A pochi giorni dalla rivoluzione castrista che spazzerà via Batista, Robert Redford, giocatore d'azzardo con pochi interessi socio-politici per quanto sta succedendo attorno a lui e qualcuno di più per i giochi erotici a tre malgrado le rughe liftate, sbarca all'Avana. Si limiterebbe a spennare qualche generale o agente Cia a riposo, sennonché il passaggio di Lena Olin risplendente bellezza nordica (assai meglio servita, anche glamourosamente, nel recente ENNEMIES di Paul Mazursky) lo mette in orbita per una di quelle che le persone serie chiamano prese di coscienza. E che i francesi ed i più prosaici in genere (nonchè i registi postromantici come Pollack che credono ancora in queste cose come ci credevano quelli dei bei tempi di Hollywood) riassumono in "l'amour, toujours l'amour". Ergo: il nostro dà una mano addirittura ai rivoluzionari, l'amour finisce non troppo bene tanto vale dirlo subito, ma lui torna in USA maturato, meglio tardi che mai, come uomo e cittadino.

Tutto questo detto per scherzo. Ma Sidney Pollack con queste faccende è riuscito a fare dei capolavori come JEREMIAH JOHNSON o NON SI UCCIDONO COSI ANCHE I CAVALLI? : "veri film romantici come quelli degli anni 40 - 50, eroi taciturni come li faceva Hollywood, di quelli che scoprivano la verità grazie all'amore di una donna, il genere bravo tipo che non sa di esserlo", come dice il regista.

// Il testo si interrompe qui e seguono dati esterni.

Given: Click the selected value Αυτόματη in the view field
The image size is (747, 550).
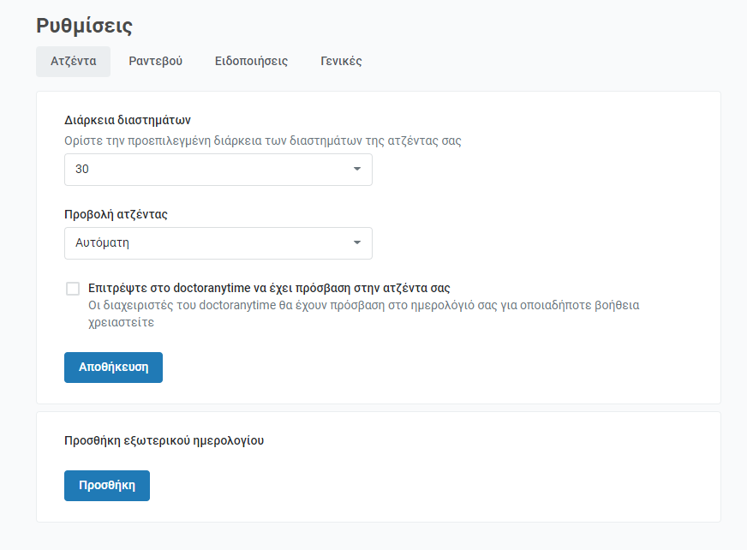Looking at the screenshot, I should click(x=103, y=243).
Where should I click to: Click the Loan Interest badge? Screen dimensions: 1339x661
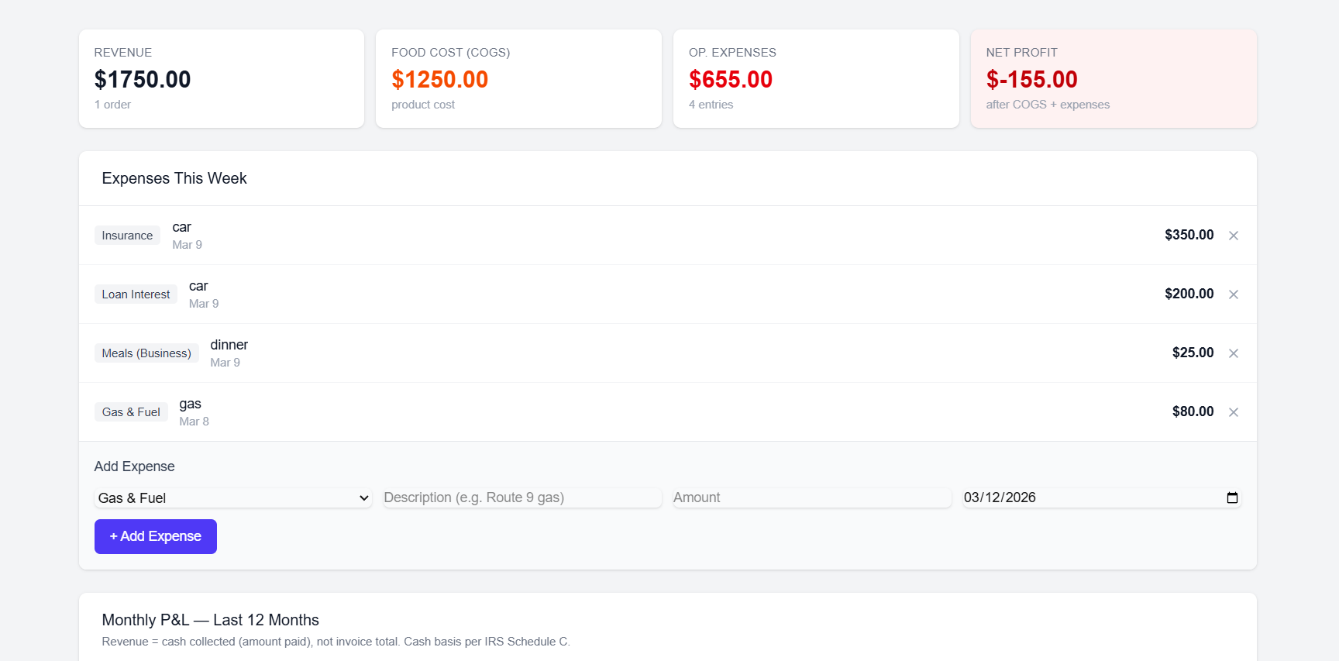click(x=136, y=294)
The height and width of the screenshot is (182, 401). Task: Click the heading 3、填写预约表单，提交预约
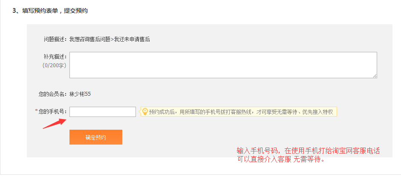click(x=50, y=11)
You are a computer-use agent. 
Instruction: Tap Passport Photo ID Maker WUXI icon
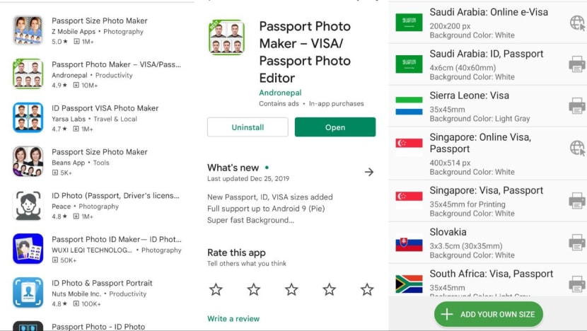pos(28,249)
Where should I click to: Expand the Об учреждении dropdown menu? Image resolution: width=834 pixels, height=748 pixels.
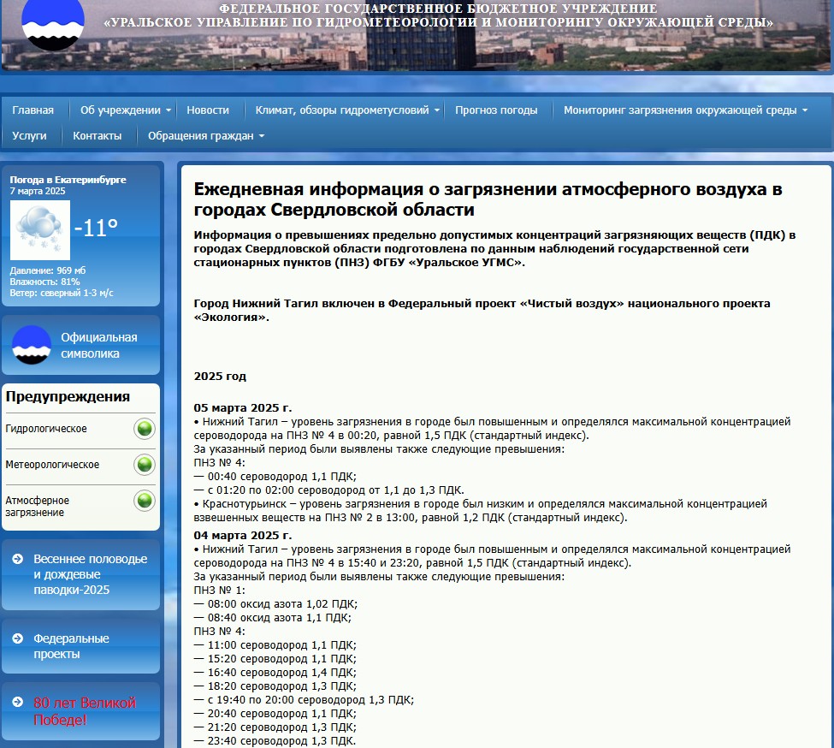click(126, 110)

Questo ed altro, aggiungiamo noi. Che se Pollack era uno che credeva nella forza dei sentimenti per rendersi conto che è impossibile vivere senza tener conto di coloro che la pensano differentemente da noi, l'autore degli ultimi film romantici della tradizione americana come OUT OF AFRICA o COME ERAVAMO era grande anche perché capace d'inserire il suo discorso in uno schema drammatico e formale estremamente coerente, significativo e poetico. In OUT OF AFRICA per limitarci alla sua opera più recente - e non priva di certi limiti - c'era si un ritratto sensibilissimo di donna (quello di Karen Blixen interpretata da Merryl Streep) che organizzava, alimentava e significava il tutto. Ma c'era ancora, come nei grandi Pollack, l'inserimento di questo ritratto, e di un aneddoto magari scontato, in un ambiente che elevava il tutto a ben altri livelli: quello del rapporto uomo - natura. Un rapporto secondo il quale non esiste una fuga da certi conflitti che la società si è creata; n'é, tanto meno, una natura riparatrice, una dimensione utopisticamente perfetta nella quale questi conflitti possano venire risolti. È in se stesso, in una lotta ancora più dura da svolgere contro certi retaggi trasmessigli da sempre, che l'uomo deve risolvere i propri problemi. E ancora c'era nel film la "fisicità" straordinaria di Pollack, quel suo modo incredibilmente genuino, quasi fiahertiano di filmare gli elementi naturali, l'acqua, il fuoco, la terra. Di ritmare il tempo, anche cinematografico, sull'avvicendamento cosmico delle albe e dei tramonti. E di inserire, in questo contesto naturale, l'uomo. Nei momenti migliori del cinema di Pollack la rappresentazione dell'uomo nella natura coincideva con la pienezza psicologica e morale del protagonista: e la rottura di questo equilibrio all'interno dei personaggi si traduceva in un disagio, talora in un conflitto fra uomo e ambiente. La constatazione di questa degradazione era allora vissuta dall'eroe di Pollack come presa di coscienza dei propri limiti. E, quindi, come possibilità di ascesa, di superamento.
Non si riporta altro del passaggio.